**REQUIREMENT:**
After locating the line with "This screenshot has" in the entries below, set down exactly that line and each one after it to the end, skipping pictures.

Segment Start: EXERCISE MATERIAL

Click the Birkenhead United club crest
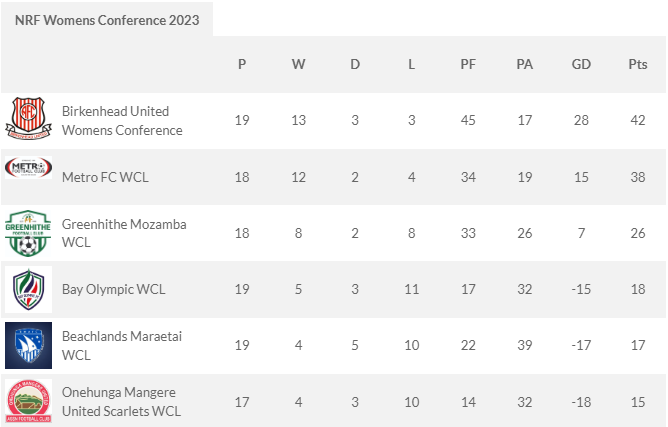 point(29,118)
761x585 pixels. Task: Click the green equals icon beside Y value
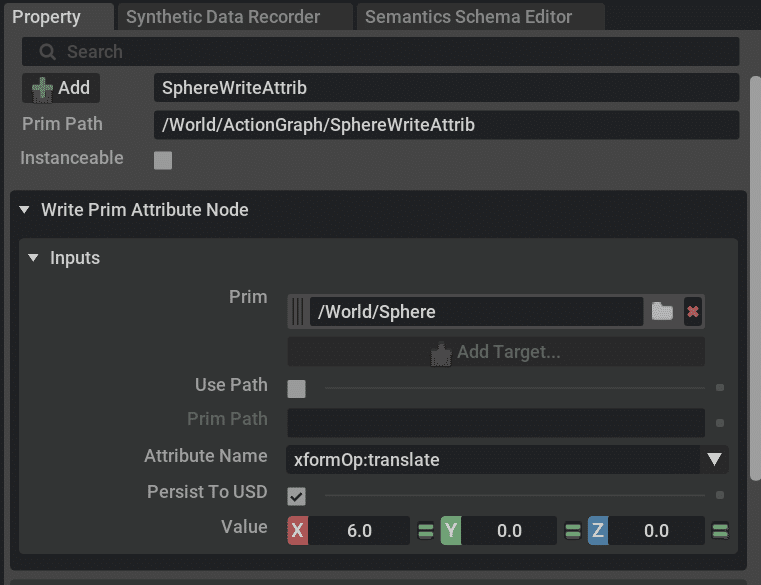pyautogui.click(x=573, y=531)
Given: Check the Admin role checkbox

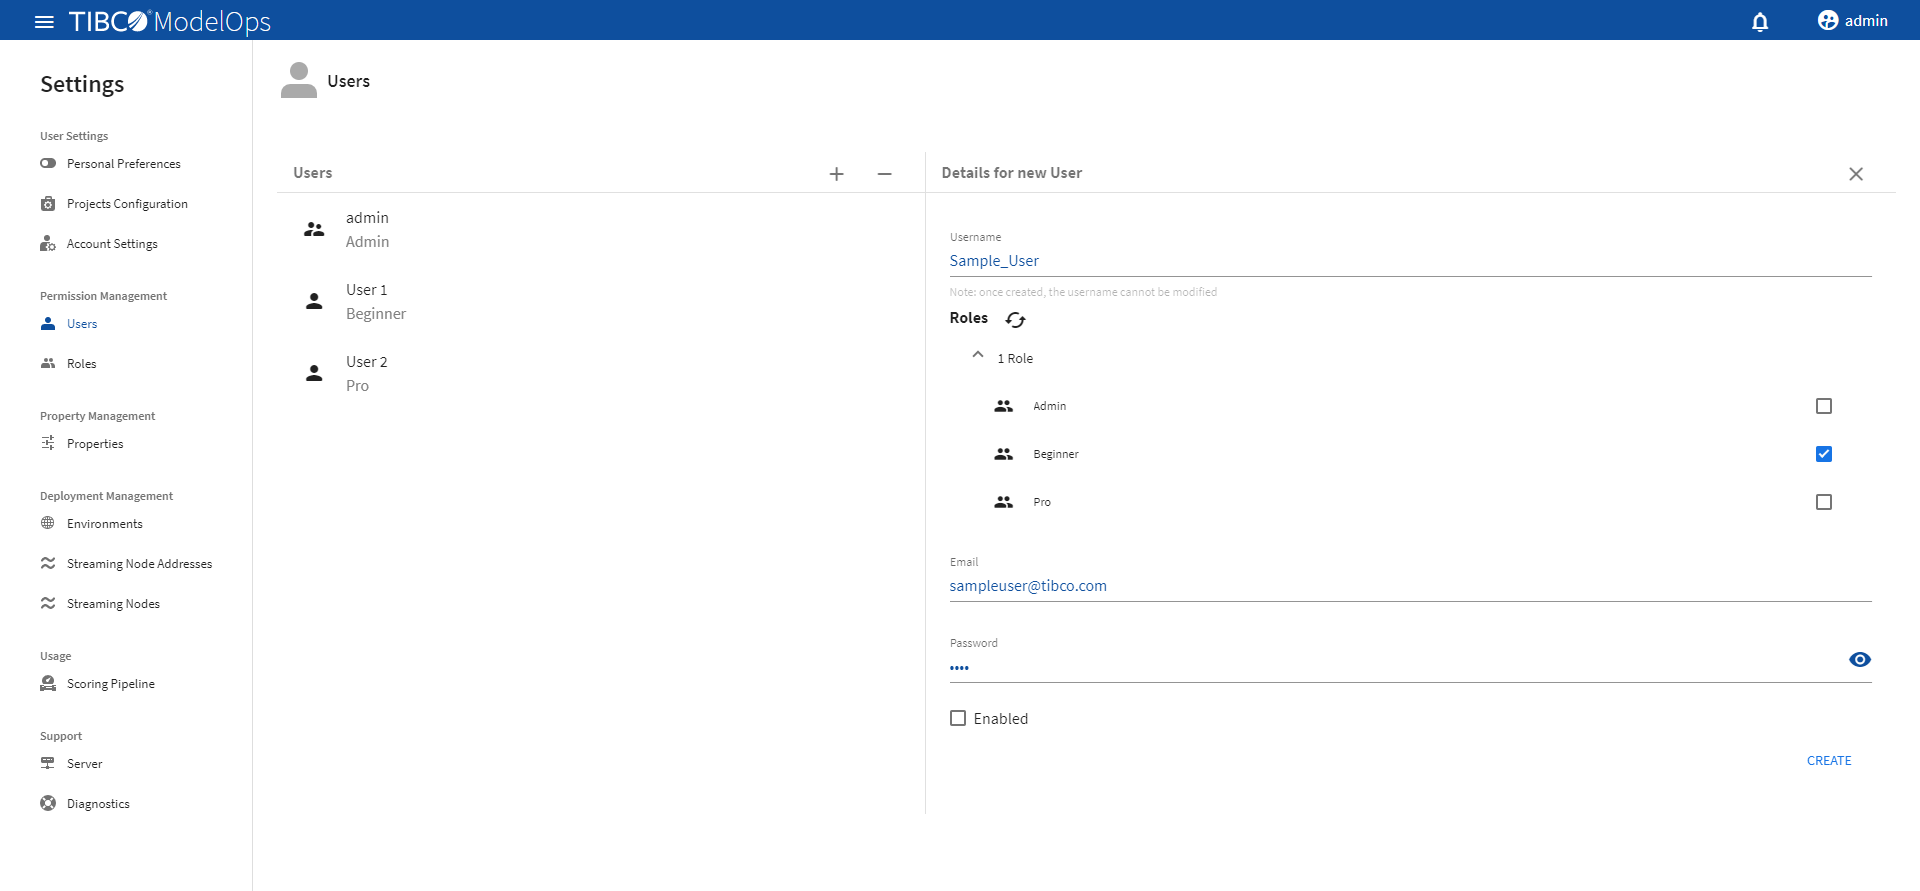Looking at the screenshot, I should [x=1823, y=406].
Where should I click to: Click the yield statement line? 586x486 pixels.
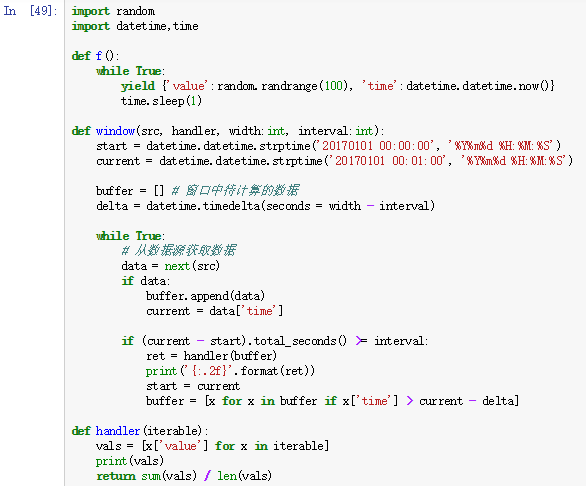[x=338, y=86]
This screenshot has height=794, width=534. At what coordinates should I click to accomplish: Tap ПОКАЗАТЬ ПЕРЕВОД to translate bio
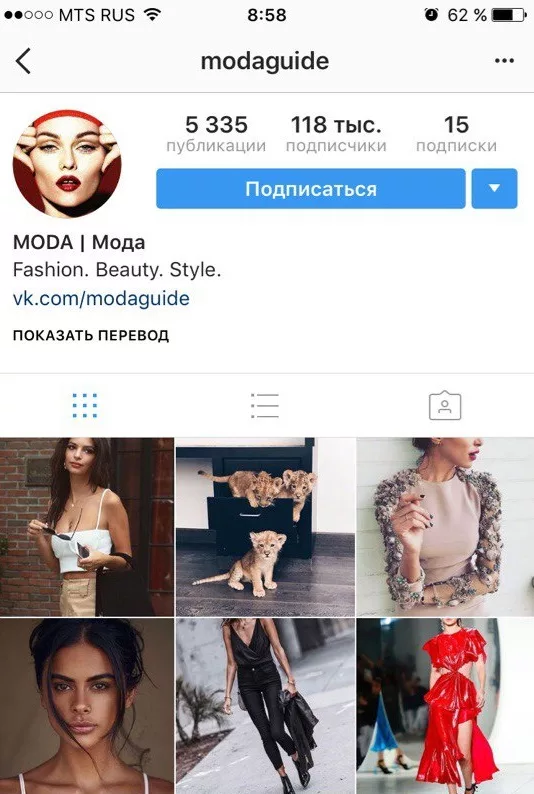click(91, 336)
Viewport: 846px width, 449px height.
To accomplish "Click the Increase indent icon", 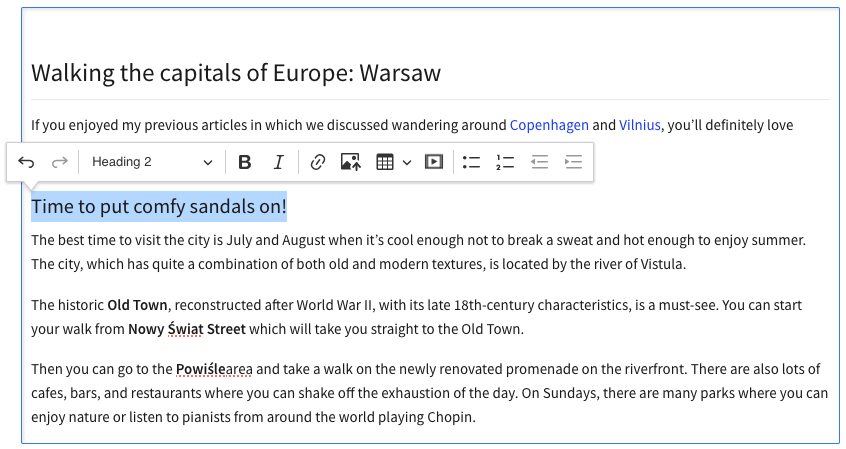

Segment End: EXERCISE MATERIAL

**ANSWER SPACE:**
This screenshot has height=794, width=534. At what coordinates should I click to accomplish: Tap ПОКАЗАТЬ ПЕРЕВОД to translate bio
click(91, 336)
Viewport: 846px width, 449px height.
To accomplish "Click the Increase indent icon", 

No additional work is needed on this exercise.